- **Task instructions**
When the string "Given" is part of a line in the data below, report the whole line.

- **Data for the task**
◆ ◆ ◆ ◆ ◆
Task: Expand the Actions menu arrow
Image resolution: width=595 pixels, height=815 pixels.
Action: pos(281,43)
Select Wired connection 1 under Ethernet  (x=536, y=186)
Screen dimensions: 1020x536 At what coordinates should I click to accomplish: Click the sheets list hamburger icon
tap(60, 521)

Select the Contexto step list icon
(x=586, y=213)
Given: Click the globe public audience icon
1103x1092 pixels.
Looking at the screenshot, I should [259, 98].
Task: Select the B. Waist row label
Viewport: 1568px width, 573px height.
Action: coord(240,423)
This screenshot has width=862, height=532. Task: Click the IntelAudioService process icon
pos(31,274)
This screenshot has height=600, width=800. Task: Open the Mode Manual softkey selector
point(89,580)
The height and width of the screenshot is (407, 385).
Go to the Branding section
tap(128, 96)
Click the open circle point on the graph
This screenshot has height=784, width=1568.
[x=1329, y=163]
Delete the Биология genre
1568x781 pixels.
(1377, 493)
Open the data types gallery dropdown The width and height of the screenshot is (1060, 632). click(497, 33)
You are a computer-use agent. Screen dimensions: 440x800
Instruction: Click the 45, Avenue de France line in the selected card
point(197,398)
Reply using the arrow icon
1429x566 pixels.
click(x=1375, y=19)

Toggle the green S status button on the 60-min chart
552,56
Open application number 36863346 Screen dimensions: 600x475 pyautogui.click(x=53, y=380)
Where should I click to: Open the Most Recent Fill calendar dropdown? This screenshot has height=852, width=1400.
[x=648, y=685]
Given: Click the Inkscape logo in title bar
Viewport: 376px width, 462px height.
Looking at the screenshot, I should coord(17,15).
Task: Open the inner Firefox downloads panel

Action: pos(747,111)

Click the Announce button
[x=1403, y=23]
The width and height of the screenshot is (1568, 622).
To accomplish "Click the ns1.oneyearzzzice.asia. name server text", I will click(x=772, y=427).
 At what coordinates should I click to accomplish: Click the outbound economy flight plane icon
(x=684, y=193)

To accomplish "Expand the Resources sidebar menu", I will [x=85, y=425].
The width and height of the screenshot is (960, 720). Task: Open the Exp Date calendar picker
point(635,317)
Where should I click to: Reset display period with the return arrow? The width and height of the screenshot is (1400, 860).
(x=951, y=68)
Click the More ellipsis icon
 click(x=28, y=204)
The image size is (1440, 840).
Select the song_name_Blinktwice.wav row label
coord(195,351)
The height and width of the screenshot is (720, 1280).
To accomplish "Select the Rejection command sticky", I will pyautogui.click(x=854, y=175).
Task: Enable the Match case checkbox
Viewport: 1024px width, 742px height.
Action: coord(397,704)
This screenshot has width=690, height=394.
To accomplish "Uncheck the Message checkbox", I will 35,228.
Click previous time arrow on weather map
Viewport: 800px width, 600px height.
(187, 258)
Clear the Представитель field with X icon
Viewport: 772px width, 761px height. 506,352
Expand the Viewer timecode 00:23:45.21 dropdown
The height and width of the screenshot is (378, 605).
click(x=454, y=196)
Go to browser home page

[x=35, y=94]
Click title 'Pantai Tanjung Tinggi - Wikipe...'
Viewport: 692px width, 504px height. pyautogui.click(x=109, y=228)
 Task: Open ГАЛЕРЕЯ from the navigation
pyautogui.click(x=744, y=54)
◆ ◆ ◆ ◆ ◆
- **Solution for this task**
Given: Click the globe public audience icon
Given: Click the Inkscape logo in title bar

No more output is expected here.